------ Data shown

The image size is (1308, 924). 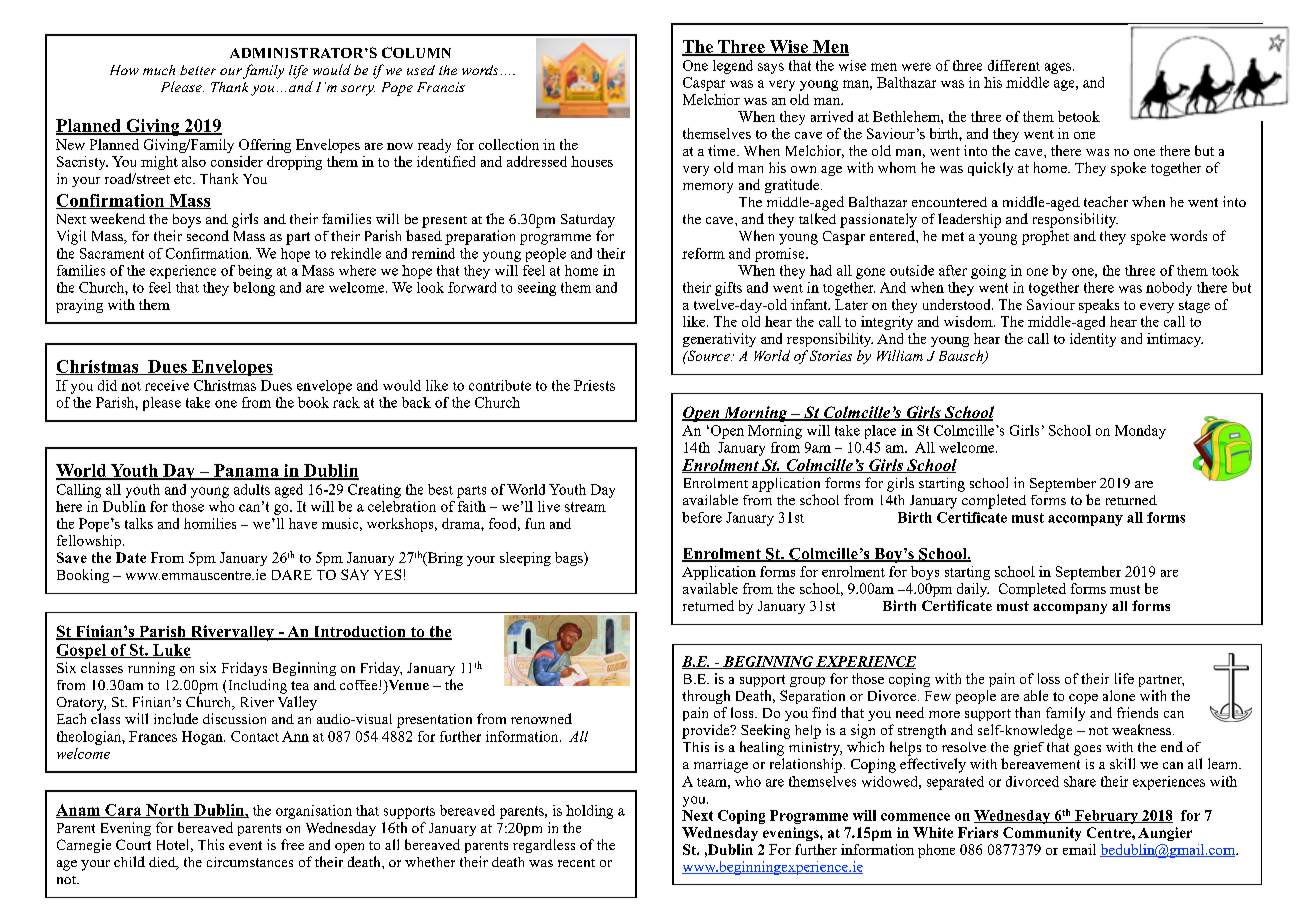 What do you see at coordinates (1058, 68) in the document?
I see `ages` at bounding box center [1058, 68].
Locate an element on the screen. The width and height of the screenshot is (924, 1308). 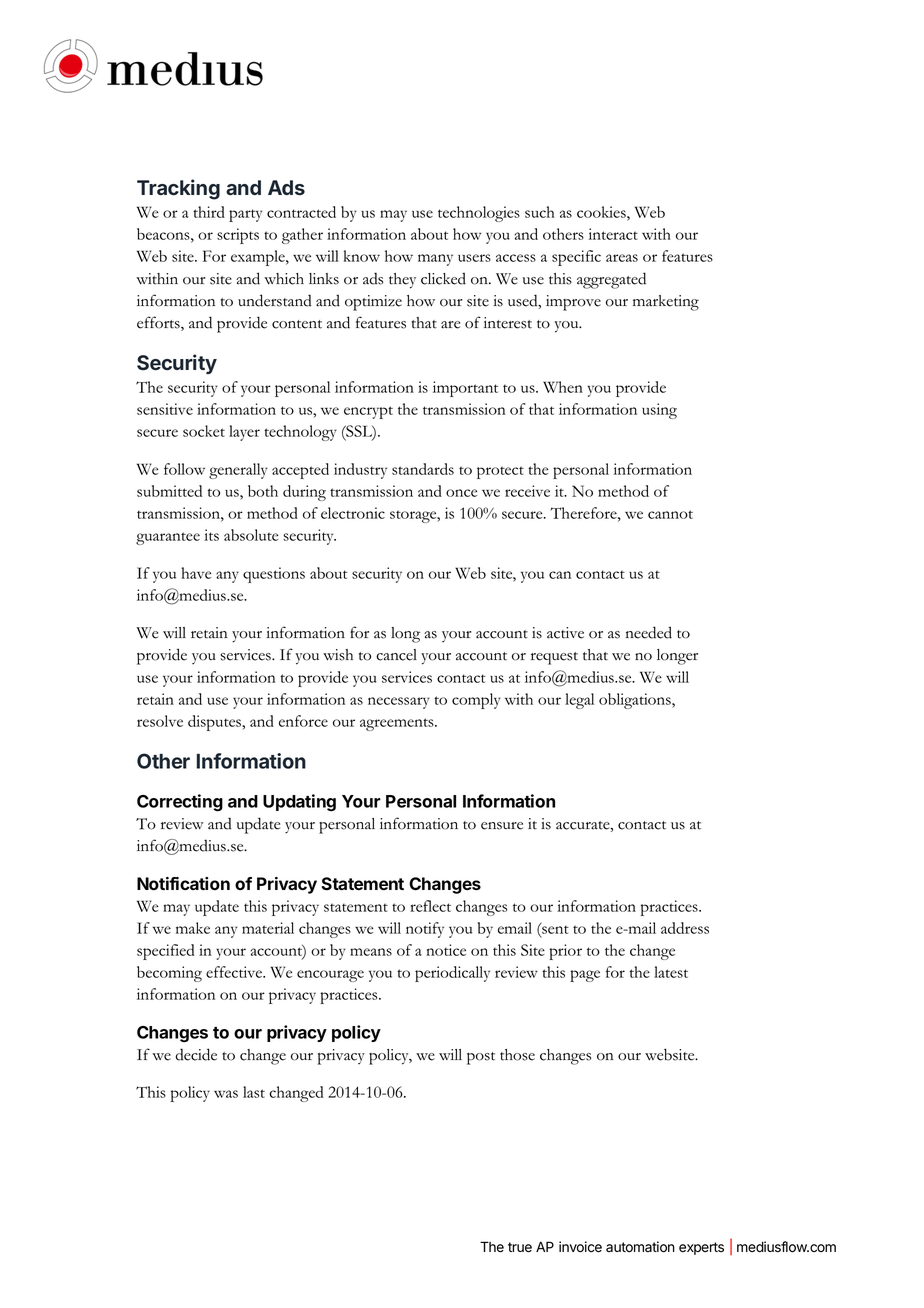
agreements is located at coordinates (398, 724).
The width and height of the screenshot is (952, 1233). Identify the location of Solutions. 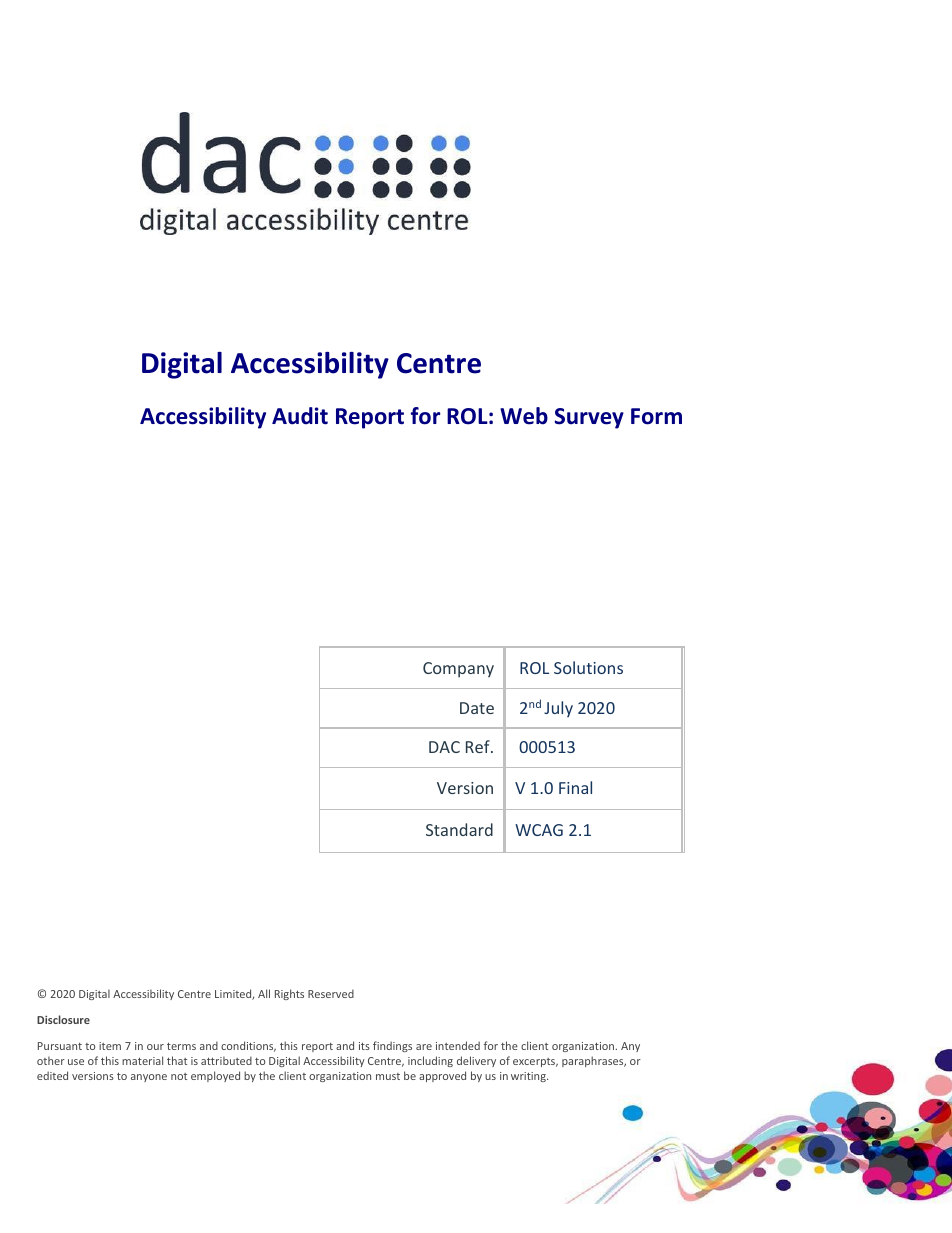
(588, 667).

------------

▶ [Set exercise]:
Rewrite the material as a numbered list, starting with the line containing "Locate an element" and continuing through the end of the material. Skip blank lines, and leave the pictures out of your answer.

▶ [Task result]:
1. Locate an element on the screen. The width and height of the screenshot is (924, 1308). 
2. agreements is located at coordinates (398, 724).
3. The width and height of the screenshot is (952, 1233). Identify the location of Solutions. 
4. (588, 667).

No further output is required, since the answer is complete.